(Beginning of Text segment)
A type of algae, kelp is crucial for thriving ecosystems the world over. However, kelp forests are shrinking. But, why? Let’s find out

Most types of seaweed or marine algae grow along the coasts in shallow waters, where they can attach themselves to rocks, shells, or the sea floor. A root-like part called holdfast anchors them firmly and prevents them being washed away by strong waves or currents. A soft, flexible stem-like frond with outgrowths similar to leaves emerges from the holdfast. Though they carry out photosynthesis, algae are not plants as they don’t have true roots, stems, leaves, or flowers. Marine algae can be green, brown, or red in colour. Red algae are delicate and feathery and prefer warm tropical seas. Small green algae are found everywhere in shallow waters. Brown algae called giant kelp grow in cool waters at depths ranging from 15 to 40 mt.

Extraordinary ecosystem

A kelp forest is one of the most valuable and productive: ecosystems on Earth. Kelp forests are found all over the world-the west coasts of North and South America, the southern tip of Africa and Australia, and off islands near Antarctica. In North America, kelp forests are found on the Pacific Coast from Alaska to California. A forest of kelp is home to a variety of creatures. They live and forage for food among its broad blades. The kelp provides shelter not only from predators. but also from storms. Mammals and birds that thrive in kelp forests include seals, sea lions, whales, sea otters, gulls, terms, egrets, and herons. Sea otters have an especially beneficial bond with kelp. Mother otters wrap their babies in kelp to keep them from drifting away while they go hunting. Adult otters also find the dense kelp canopies a secure place to snooze. The otters return the favour by eating sea urchins that dine on kelp. Kelp forests can shoot up in no time, growing up to 30 cm a day. Some species attain heights of over 45 mt!
(End of Text segment)
(Beginning of Entries supplied)
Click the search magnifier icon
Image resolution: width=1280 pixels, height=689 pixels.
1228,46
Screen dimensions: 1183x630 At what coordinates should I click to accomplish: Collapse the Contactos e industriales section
(End of Entries supplied)
(Beginning of Entries supplied)
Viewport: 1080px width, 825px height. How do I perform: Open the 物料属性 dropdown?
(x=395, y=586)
(End of Entries supplied)
◆ Check your understanding:
1) According to the text on kelp, why are marine algae not classed as plants even though they photosynthesize? Answer in one to three sentences.
2) Carry on the text about kelp forests after its last sentence.
The material has no connection to the text on kelp.

◆ Answers by item number:
1) Marine algae are not plants because they lack true roots, stems, leaves, and flowers.

2)
Kelp farming is a big part of the billion-dollar global seaweed-farming industry. Kelp renders sea water less acidic. This enables kelp farmers to raise shellfish, which require low acidity. Kelp and mussels are grown on floating ropes, which also support baskets of scallops and oysters. One kelp farm can produce 40 metric tonnes of kelp and a million shellfish per hectare per year! As with other species of seaweed, kelp is used in many products,) including shampoos and toothpastes, as well as a wide range of foods such as salad dressings, puddings, cakes, dairy products, and ice cream. It is also employed in pharmaceuticals and in the manufacture of fireproof and waterproof textiles.

Urchin attack

The waters off the coast of northern California are home to lush forests of bull kelp. Since 2013, the population of purple sea urchins that feast on the kelp, has exploded, destroying almost 90 % of the kelp forest. Sea stars prey on purple urchins and keep their numbers in check. However, a mysterious disease killed off huge numbers of sea stars, leaving sea urchins to thrive. Sea snails (called red abalone) and red sea urchins, both of which are raised for meat and feed on bull kelp, died from starvation. Commercial red sea urchin and red abalone fisheries located on America’s northwestern coast have closed down as a result.

Fact file

• Kelp forests are the ocean’s lungs just as trees are the Earth’s lungs. They absorb carbon dioxide and give out oxygen.

• Warming seas along the Australian coast have wiped out huge swathes of kelp forest.

•Extremely hot weather is harmful to kelp forests. Strong storms can wipe out large areas by uprooting the plants from the sea floor.

• There are 18 species of edible kelp, including kombu widely used in Japanese cuisine.

•Kelp is rich in calcium and Vitamin K.